Rewrite the entries below, replacing each occurrence of "GUI agent" with "interface agent" and leaving all other text unchanged.

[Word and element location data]
———

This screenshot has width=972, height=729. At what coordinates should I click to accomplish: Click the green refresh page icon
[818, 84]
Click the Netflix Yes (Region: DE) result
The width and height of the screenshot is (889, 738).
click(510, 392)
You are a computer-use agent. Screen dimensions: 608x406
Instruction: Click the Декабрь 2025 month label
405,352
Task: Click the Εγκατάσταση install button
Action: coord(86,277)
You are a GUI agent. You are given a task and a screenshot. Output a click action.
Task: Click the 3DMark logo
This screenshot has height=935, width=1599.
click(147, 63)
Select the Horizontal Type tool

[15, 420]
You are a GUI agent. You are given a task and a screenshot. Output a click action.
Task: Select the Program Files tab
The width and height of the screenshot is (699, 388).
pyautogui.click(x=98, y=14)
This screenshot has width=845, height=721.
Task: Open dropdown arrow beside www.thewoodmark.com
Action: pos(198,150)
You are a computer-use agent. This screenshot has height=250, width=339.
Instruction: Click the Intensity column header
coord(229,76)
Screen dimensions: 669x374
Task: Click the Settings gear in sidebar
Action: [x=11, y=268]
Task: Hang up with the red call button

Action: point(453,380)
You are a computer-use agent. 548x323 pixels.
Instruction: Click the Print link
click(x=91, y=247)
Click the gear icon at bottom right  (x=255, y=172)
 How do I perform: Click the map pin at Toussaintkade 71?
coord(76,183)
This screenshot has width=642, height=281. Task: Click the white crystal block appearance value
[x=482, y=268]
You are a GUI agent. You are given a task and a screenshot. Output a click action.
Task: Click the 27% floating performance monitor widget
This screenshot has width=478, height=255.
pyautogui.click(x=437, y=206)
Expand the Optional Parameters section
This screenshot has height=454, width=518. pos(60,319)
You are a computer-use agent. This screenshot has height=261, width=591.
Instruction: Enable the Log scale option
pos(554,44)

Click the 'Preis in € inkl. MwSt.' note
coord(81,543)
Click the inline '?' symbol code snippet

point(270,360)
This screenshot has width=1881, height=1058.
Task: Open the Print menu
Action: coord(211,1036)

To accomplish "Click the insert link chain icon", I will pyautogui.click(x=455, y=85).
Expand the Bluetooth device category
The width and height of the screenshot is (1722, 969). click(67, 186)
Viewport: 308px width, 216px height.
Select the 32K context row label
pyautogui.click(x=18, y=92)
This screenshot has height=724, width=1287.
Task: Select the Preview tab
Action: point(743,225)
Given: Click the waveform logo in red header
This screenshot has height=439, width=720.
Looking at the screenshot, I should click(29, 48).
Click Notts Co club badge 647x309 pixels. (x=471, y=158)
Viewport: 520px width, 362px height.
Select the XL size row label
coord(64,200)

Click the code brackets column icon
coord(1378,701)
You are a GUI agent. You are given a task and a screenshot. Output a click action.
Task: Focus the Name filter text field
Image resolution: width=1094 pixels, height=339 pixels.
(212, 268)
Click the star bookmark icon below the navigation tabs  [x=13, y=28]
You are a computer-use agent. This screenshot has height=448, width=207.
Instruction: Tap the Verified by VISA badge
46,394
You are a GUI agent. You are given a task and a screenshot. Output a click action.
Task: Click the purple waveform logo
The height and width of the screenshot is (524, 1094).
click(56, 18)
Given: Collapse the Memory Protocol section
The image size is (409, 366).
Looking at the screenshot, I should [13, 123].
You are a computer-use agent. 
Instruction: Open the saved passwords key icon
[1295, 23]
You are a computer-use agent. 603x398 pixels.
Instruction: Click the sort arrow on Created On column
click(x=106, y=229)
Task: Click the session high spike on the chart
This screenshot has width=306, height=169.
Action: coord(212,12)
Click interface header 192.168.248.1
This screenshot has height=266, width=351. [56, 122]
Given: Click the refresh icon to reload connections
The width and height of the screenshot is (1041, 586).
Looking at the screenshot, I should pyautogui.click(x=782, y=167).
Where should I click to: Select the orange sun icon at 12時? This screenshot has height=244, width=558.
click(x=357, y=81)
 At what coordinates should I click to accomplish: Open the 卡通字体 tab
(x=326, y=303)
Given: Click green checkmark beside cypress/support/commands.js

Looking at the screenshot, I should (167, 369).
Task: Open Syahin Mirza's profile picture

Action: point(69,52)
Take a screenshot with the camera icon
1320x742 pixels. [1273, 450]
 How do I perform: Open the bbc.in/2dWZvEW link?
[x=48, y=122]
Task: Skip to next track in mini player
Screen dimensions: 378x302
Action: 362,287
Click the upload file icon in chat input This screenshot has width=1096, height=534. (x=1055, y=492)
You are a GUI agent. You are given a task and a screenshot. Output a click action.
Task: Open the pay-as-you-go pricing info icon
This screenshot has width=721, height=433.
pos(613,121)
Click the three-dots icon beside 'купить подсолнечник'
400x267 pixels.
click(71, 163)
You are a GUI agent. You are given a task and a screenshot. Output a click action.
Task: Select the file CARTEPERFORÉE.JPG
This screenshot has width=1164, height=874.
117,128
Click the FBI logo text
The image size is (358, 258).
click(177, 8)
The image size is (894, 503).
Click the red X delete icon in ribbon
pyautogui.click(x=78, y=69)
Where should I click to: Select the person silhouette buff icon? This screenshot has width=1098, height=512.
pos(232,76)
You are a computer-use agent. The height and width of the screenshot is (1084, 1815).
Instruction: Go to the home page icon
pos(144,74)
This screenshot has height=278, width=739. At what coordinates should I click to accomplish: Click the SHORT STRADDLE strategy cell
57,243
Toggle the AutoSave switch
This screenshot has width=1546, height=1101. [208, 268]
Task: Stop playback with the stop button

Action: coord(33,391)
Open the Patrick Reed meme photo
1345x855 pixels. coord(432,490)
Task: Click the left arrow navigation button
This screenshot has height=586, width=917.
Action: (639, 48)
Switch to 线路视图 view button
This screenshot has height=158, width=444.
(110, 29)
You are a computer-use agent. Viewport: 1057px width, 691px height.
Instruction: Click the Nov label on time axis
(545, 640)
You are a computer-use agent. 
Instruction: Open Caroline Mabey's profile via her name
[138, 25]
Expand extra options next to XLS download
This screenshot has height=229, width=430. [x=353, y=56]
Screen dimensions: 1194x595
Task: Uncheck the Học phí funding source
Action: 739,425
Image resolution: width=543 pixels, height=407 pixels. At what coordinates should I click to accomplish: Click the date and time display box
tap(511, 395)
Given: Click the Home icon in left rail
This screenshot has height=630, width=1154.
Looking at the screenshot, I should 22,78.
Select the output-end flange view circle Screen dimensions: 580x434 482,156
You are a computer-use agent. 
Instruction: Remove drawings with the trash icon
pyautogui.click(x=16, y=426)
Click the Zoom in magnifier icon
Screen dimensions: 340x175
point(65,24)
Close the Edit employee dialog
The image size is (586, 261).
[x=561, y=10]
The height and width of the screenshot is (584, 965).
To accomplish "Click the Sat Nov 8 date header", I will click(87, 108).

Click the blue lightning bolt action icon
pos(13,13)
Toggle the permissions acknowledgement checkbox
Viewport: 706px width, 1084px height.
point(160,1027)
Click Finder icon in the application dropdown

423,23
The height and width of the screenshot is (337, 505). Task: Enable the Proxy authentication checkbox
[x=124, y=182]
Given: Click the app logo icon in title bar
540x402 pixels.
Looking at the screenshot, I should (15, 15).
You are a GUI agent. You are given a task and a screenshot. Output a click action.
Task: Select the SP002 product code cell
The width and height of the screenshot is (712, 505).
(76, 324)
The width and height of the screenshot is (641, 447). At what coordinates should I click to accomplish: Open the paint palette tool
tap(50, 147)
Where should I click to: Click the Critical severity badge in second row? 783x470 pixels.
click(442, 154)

———

*Correct output*:
This screenshot has width=972, height=729. At what coordinates should I click to accomplish: Click the green refresh page icon
[818, 84]
Click the Netflix Yes (Region: DE) result
The width and height of the screenshot is (889, 738).
click(510, 392)
You are a computer-use agent. Screen dimensions: 608x406
Instruction: Click the Декабрь 2025 month label
405,352
Task: Click the Εγκατάσταση install button
Action: coord(86,277)
You are a interface agent. You are given a task and a screenshot. Output a click action.
Task: Click the 3DMark logo
This screenshot has height=935, width=1599.
click(147, 63)
Select the Horizontal Type tool

[15, 420]
You are a interface agent. You are given a task and a screenshot. Output a click action.
Task: Select the Program Files tab
The width and height of the screenshot is (699, 388).
pyautogui.click(x=98, y=14)
This screenshot has width=845, height=721.
Task: Open dropdown arrow beside www.thewoodmark.com
Action: pos(198,150)
You are a computer-use agent. This screenshot has height=250, width=339.
Instruction: Click the Intensity column header
coord(229,76)
Screen dimensions: 669x374
Task: Click the Settings gear in sidebar
Action: [x=11, y=268]
Task: Hang up with the red call button

Action: point(453,380)
You are a computer-use agent. 548x323 pixels.
Instruction: Click the Print link
click(x=91, y=247)
Click the gear icon at bottom right  (x=255, y=172)
 How do I perform: Click the map pin at Toussaintkade 71?
coord(76,183)
This screenshot has width=642, height=281. Task: Click the white crystal block appearance value
[x=482, y=268]
You are a interface agent. You are given a task and a screenshot. Output a click action.
Task: Click the 27% floating performance monitor widget
This screenshot has width=478, height=255.
pyautogui.click(x=437, y=206)
Expand the Optional Parameters section
This screenshot has height=454, width=518. pos(60,319)
You are a computer-use agent. This screenshot has height=261, width=591.
Instruction: Enable the Log scale option
pos(554,44)

Click the 'Preis in € inkl. MwSt.' note
coord(81,543)
Click the inline '?' symbol code snippet

point(270,360)
This screenshot has width=1881, height=1058.
Task: Open the Print menu
Action: coord(211,1036)

To accomplish "Click the insert link chain icon", I will pyautogui.click(x=455, y=85).
Expand the Bluetooth device category
The width and height of the screenshot is (1722, 969). click(67, 186)
Viewport: 308px width, 216px height.
Select the 32K context row label
pyautogui.click(x=18, y=92)
This screenshot has height=724, width=1287.
Task: Select the Preview tab
Action: point(743,225)
Given: Click the waveform logo in red header
This screenshot has height=439, width=720.
Looking at the screenshot, I should click(29, 48).
Click Notts Co club badge 647x309 pixels. (x=471, y=158)
Viewport: 520px width, 362px height.
Select the XL size row label
coord(64,200)

Click the code brackets column icon
coord(1378,701)
You are a interface agent. You are given a task and a screenshot. Output a click action.
Task: Focus the Name filter text field
Image resolution: width=1094 pixels, height=339 pixels.
(212, 268)
Click the star bookmark icon below the navigation tabs  [x=13, y=28]
You are a computer-use agent. This screenshot has height=448, width=207.
Instruction: Tap the Verified by VISA badge
46,394
You are a interface agent. You are given a task and a screenshot. Output a click action.
Task: Click the purple waveform logo
The height and width of the screenshot is (524, 1094).
click(56, 18)
Given: Collapse the Memory Protocol section
The image size is (409, 366).
Looking at the screenshot, I should [13, 123].
You are a computer-use agent. 
Instruction: Open the saved passwords key icon
[1295, 23]
You are a computer-use agent. 603x398 pixels.
Instruction: Click the sort arrow on Created On column
click(x=106, y=229)
Task: Click the session high spike on the chart
This screenshot has width=306, height=169.
Action: coord(212,12)
Click interface header 192.168.248.1
This screenshot has height=266, width=351. [56, 122]
Given: Click the refresh icon to reload connections
The width and height of the screenshot is (1041, 586).
Looking at the screenshot, I should pyautogui.click(x=782, y=167).
Where should I click to: Select the orange sun icon at 12時? This screenshot has height=244, width=558.
click(x=357, y=81)
 At what coordinates should I click to accomplish: Open the 卡通字体 tab
(x=326, y=303)
Given: Click green checkmark beside cypress/support/commands.js

Looking at the screenshot, I should (167, 369).
Task: Open Syahin Mirza's profile picture

Action: point(69,52)
Take a screenshot with the camera icon
1320x742 pixels. [1273, 450]
 How do I perform: Open the bbc.in/2dWZvEW link?
[x=48, y=122]
Task: Skip to next track in mini player
Screen dimensions: 378x302
Action: 362,287
Click the upload file icon in chat input This screenshot has width=1096, height=534. (x=1055, y=492)
You are a interface agent. You are given a task and a screenshot. Output a click action.
Task: Open the pay-as-you-go pricing info icon
This screenshot has width=721, height=433.
pos(613,121)
Click the three-dots icon beside 'купить подсолнечник'
400x267 pixels.
click(71, 163)
You are a interface agent. You are given a task and a screenshot. Output a click action.
Task: Select the file CARTEPERFORÉE.JPG
This screenshot has width=1164, height=874.
117,128
Click the FBI logo text
The image size is (358, 258).
click(177, 8)
The image size is (894, 503).
Click the red X delete icon in ribbon
pyautogui.click(x=78, y=69)
Where should I click to: Select the person silhouette buff icon? This screenshot has width=1098, height=512.
pos(232,76)
You are a computer-use agent. The height and width of the screenshot is (1084, 1815).
Instruction: Go to the home page icon
pos(144,74)
This screenshot has height=278, width=739. At what coordinates should I click to accomplish: Click the SHORT STRADDLE strategy cell
57,243
Toggle the AutoSave switch
This screenshot has width=1546, height=1101. [208, 268]
Task: Stop playback with the stop button

Action: coord(33,391)
Open the Patrick Reed meme photo
1345x855 pixels. coord(432,490)
Task: Click the left arrow navigation button
This screenshot has height=586, width=917.
Action: (639, 48)
Switch to 线路视图 view button
This screenshot has height=158, width=444.
(110, 29)
You are a computer-use agent. Viewport: 1057px width, 691px height.
Instruction: Click the Nov label on time axis
(545, 640)
You are a computer-use agent. 
Instruction: Open Caroline Mabey's profile via her name
[138, 25]
Expand extra options next to XLS download
This screenshot has height=229, width=430. [x=353, y=56]
Screen dimensions: 1194x595
Task: Uncheck the Học phí funding source
Action: 739,425
Image resolution: width=543 pixels, height=407 pixels. At what coordinates should I click to accomplish: Click the date and time display box
tap(511, 395)
Given: Click the Home icon in left rail
This screenshot has height=630, width=1154.
Looking at the screenshot, I should 22,78.
Select the output-end flange view circle Screen dimensions: 580x434 482,156
You are a computer-use agent. 
Instruction: Remove drawings with the trash icon
pyautogui.click(x=16, y=426)
Click the Zoom in magnifier icon
Screen dimensions: 340x175
point(65,24)
Close the Edit employee dialog
The image size is (586, 261).
[x=561, y=10]
The height and width of the screenshot is (584, 965).
To accomplish "Click the Sat Nov 8 date header", I will click(87, 108).

Click the blue lightning bolt action icon
pos(13,13)
Toggle the permissions acknowledgement checkbox
Viewport: 706px width, 1084px height.
point(160,1027)
Click Finder icon in the application dropdown

423,23
The height and width of the screenshot is (337, 505). Task: Enable the Proxy authentication checkbox
[x=124, y=182]
Given: Click the app logo icon in title bar
540x402 pixels.
Looking at the screenshot, I should (15, 15).
You are a interface agent. You are given a task and a screenshot. Output a click action.
Task: Select the SP002 product code cell
The width and height of the screenshot is (712, 505).
(76, 324)
The width and height of the screenshot is (641, 447). At what coordinates should I click to accomplish: Open the paint palette tool
tap(50, 147)
Where should I click to: Click the Critical severity badge in second row? 783x470 pixels.
click(442, 154)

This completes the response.